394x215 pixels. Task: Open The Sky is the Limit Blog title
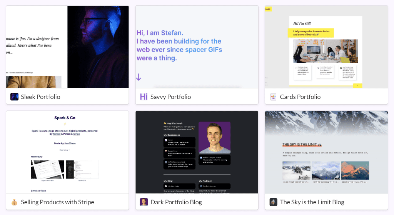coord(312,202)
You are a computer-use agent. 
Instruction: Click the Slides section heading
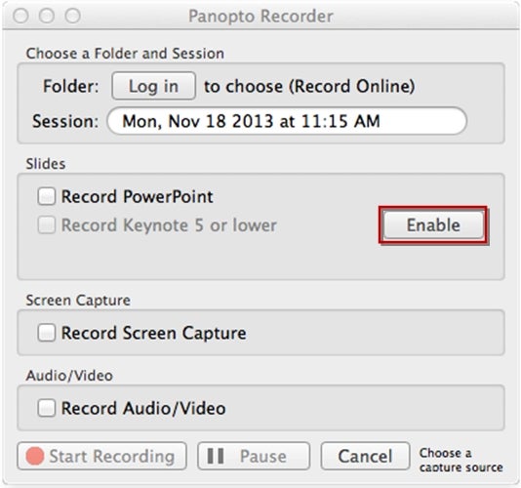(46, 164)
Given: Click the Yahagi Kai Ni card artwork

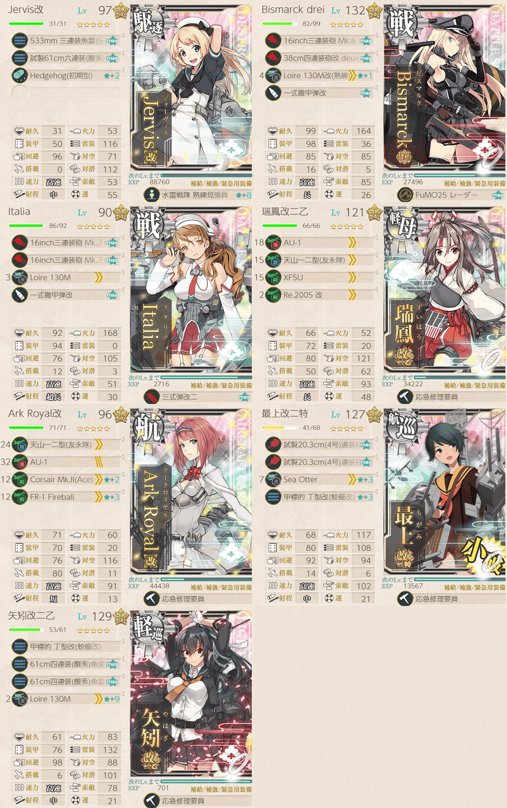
==
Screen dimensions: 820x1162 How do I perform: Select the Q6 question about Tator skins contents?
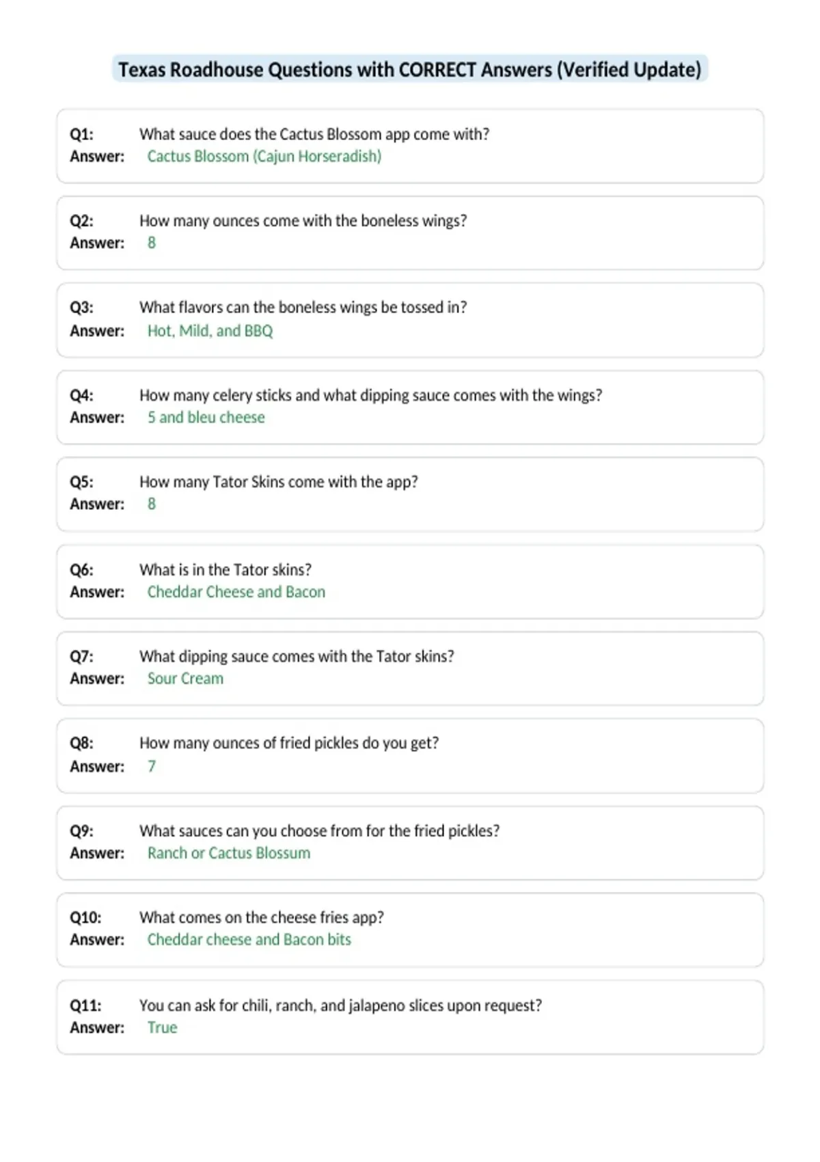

→ PROBLEM DESCRIPTION
Please copy out from the data above, without any picture, exactly the lines running from the one that holds "You are a computer-use agent." through the one that holds "Given: Click the Yahagi Kai Ni card artwork", and nothing beyond them.

→ RESPONSE TO THIS EXERCISE
You are a computer-use agent. 
Instruction: Click the Slides section heading
(46, 164)
Given: Click the Yahagi Kai Ni card artwork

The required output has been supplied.